Öte yandan, miras bırakan, sağlığında mal varlığının tamamını veya bir kısmını, mirasçıları arasında hoşgörü ile karşılanabilecek makul ölçüler içerisinde paylaştırmışsa mirasçısından mal kaçırma iradesinden söz etme olanağı yoktur. O halde miras bırakanın denkleştirme yapıp yapmadığı üzerinde durulması, miras bırakandan tüm mirasçılarına intikal eden, taşınır, taşınmaz ve hakların araştırılması,tapu kayıtları ve varsa öteki delil ve belgelerin mercilerinden getirtilmesi, her bir mirasçıya geçirilen malların ve hakların ../...
nitelikleri ve değerleri hakkında uzman bilirkişiden rapor alınarak paylaştırmanın mı, yoksa mal kaçırma amacının mı üstün tutulduğunun aydınlığa kavuşturulması zorunludur.
Somut olaya gelince, davalı tarafça mirasbırakanın mirasçıları arasında paylaştırma amacıyla hareket ettiği savunulmuş ve ısrarla mirasbırakanın davacıya da zeytinlik vasıflı bir adet taşınmaz verdiği beyan edilmiş olup mahkemece bu husus üzerinde yeterince durulmamış, mirasbırakan tarafından davacıya temlik edilen herhangi bir taşınmaz olup olmadığı araştırılmamış, mirasbırakan Ömer, eşi Sebile ve Ömer kızı Nesibe adlarına 1/3’er pay oranlarıyla kayıtlı dava dışı 156 ada 50 parsel sayılı taşınmazın kadastro tutanağı getirtilerek edinme sebebi incelenmemiştir.
O halde, yukarda değinilen ilke ve olgular çerçevesinde araştırma yapılarak mirasbırakan ......’in asıl amaç ve iradesinin mal kaçırmaya mı yoksa mirasçıları arasında paylaştırma yapmaya mı yönelik olduğunun açıklığa kavuşturulması ve varılacak sonuç çerçevesinde bir karar verilmesi gerekirken eksik incelemeyle yetinilerek yazılı şekilde karar verilmesi doğru değildir.
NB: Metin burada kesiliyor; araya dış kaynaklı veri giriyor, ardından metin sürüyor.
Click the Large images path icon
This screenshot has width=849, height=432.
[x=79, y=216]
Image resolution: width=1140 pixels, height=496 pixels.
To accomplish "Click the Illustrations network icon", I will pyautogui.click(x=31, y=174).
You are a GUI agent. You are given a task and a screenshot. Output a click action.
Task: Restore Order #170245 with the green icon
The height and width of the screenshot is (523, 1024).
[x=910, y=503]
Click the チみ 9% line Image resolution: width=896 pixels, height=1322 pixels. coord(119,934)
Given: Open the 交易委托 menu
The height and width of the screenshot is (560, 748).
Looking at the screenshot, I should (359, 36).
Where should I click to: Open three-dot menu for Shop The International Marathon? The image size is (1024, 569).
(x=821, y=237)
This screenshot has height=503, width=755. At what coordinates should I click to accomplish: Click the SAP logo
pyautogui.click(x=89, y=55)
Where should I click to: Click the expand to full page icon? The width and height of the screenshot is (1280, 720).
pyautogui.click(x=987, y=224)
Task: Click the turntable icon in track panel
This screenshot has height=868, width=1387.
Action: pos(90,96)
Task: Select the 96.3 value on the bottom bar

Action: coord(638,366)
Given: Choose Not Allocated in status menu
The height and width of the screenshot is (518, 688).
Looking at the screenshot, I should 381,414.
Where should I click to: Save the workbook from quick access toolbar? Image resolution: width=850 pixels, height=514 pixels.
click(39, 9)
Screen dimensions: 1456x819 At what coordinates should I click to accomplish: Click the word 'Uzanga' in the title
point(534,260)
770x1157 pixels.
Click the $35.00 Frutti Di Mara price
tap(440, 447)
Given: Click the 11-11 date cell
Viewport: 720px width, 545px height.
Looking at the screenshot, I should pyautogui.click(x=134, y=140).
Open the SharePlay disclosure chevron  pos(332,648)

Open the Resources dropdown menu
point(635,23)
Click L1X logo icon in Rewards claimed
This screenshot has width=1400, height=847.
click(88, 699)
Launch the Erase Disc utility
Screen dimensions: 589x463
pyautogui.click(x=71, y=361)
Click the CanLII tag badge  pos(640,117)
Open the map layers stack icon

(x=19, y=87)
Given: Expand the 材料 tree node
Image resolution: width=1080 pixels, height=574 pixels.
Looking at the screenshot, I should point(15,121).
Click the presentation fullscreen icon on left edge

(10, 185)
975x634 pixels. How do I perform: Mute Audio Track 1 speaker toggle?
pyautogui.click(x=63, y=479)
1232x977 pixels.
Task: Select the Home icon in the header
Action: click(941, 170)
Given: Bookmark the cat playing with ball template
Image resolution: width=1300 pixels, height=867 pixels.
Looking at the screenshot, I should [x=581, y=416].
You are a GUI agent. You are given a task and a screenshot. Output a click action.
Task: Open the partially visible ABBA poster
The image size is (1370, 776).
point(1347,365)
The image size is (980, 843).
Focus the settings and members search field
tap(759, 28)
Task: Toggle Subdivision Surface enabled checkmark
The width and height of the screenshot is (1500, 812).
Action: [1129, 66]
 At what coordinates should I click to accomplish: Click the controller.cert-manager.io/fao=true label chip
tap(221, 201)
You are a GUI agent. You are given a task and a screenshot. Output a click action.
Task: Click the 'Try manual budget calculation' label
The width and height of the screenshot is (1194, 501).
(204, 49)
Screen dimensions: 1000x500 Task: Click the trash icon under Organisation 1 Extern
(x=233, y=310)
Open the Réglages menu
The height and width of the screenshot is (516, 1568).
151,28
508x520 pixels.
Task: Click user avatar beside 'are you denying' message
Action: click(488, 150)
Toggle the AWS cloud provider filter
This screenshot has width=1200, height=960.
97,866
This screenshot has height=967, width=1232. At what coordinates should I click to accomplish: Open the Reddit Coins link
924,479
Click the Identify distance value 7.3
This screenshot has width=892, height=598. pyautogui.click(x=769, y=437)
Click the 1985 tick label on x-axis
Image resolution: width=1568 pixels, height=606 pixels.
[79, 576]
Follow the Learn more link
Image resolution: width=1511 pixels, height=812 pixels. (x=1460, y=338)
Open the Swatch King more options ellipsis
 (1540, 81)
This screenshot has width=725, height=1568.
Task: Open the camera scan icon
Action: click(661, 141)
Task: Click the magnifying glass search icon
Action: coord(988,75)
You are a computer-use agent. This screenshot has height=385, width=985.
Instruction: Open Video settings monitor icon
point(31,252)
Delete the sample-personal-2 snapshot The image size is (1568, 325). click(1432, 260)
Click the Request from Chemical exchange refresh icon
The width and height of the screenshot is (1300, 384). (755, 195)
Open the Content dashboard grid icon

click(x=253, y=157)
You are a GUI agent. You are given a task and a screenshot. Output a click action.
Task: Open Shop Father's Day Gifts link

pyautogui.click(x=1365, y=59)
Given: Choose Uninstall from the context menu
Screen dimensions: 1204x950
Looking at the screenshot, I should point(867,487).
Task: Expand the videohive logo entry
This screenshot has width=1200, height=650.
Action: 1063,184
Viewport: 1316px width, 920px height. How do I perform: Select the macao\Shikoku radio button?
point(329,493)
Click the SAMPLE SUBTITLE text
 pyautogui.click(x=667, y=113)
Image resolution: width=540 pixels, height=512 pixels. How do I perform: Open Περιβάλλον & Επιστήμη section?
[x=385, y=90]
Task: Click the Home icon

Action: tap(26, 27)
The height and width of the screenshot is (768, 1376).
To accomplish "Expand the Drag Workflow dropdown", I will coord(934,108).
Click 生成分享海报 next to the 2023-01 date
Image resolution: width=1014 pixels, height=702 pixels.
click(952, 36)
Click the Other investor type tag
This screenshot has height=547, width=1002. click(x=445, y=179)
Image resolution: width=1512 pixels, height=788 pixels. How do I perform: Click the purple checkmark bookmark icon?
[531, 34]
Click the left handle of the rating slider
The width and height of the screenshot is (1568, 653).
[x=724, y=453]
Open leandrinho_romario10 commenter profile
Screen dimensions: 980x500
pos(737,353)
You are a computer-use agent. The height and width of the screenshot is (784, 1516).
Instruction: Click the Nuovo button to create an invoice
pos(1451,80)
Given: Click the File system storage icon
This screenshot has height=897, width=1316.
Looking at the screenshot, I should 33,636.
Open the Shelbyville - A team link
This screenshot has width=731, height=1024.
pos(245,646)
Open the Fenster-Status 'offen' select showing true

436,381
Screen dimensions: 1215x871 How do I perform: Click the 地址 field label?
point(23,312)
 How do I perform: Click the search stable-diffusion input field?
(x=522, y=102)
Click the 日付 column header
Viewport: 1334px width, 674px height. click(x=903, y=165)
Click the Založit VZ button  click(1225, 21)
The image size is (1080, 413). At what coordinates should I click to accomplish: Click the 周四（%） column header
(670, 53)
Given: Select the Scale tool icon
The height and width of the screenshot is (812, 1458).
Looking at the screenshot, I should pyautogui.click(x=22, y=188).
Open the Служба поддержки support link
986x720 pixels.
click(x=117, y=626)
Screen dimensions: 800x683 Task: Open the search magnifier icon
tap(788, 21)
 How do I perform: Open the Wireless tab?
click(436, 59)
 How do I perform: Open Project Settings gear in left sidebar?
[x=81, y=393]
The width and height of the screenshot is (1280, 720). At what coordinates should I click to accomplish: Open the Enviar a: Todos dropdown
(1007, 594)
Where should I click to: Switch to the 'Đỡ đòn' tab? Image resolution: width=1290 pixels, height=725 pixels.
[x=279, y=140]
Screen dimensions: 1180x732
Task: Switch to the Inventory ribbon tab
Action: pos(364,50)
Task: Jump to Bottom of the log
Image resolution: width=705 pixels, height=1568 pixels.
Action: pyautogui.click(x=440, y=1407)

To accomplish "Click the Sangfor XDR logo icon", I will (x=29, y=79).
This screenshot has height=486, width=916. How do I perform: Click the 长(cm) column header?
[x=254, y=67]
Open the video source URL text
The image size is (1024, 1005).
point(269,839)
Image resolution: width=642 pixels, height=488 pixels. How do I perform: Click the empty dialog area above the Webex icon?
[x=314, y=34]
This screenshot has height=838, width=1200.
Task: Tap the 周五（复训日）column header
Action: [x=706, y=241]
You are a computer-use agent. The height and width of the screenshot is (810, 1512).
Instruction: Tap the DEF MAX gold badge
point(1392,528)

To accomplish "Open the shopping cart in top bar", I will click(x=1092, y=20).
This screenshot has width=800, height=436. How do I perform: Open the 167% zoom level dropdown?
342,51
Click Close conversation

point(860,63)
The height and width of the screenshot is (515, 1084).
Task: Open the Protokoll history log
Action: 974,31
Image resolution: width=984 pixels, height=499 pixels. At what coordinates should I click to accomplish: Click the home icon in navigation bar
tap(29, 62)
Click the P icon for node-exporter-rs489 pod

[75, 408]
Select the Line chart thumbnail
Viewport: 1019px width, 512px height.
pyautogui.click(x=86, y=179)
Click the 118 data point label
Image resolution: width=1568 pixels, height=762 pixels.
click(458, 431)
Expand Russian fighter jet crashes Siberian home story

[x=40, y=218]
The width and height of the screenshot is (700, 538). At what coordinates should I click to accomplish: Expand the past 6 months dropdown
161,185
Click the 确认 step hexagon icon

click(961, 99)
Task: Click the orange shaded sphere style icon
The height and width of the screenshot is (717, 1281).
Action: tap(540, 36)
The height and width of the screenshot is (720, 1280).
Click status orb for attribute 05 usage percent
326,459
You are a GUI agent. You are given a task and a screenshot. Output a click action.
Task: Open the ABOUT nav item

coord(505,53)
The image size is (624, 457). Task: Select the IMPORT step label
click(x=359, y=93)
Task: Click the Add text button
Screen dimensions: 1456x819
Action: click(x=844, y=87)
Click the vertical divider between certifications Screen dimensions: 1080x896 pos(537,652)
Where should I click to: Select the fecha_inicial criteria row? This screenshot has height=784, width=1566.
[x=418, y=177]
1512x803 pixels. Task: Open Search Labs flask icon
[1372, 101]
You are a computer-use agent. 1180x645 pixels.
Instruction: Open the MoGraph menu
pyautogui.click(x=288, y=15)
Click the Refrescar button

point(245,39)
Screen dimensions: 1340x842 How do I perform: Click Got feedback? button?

Asıl ve birleştirilen davada davalı ..., asıl davada davalı ..., birleştirilen davada davalı ...’nın değinilen yönlerden yerinde görülen temyiz itirazlarının kabulü ile hükmün (6100 sayılı Yasanın geçici 3.maddesi yollaması ile) 1086 sayılı HUMK"un 428.maddesi gereğince BOZULMASINA, alınan peşin harcın temyiz edene geri verilmesine, 24.05.2018 tarihinde oybirliğiyle karar verildi.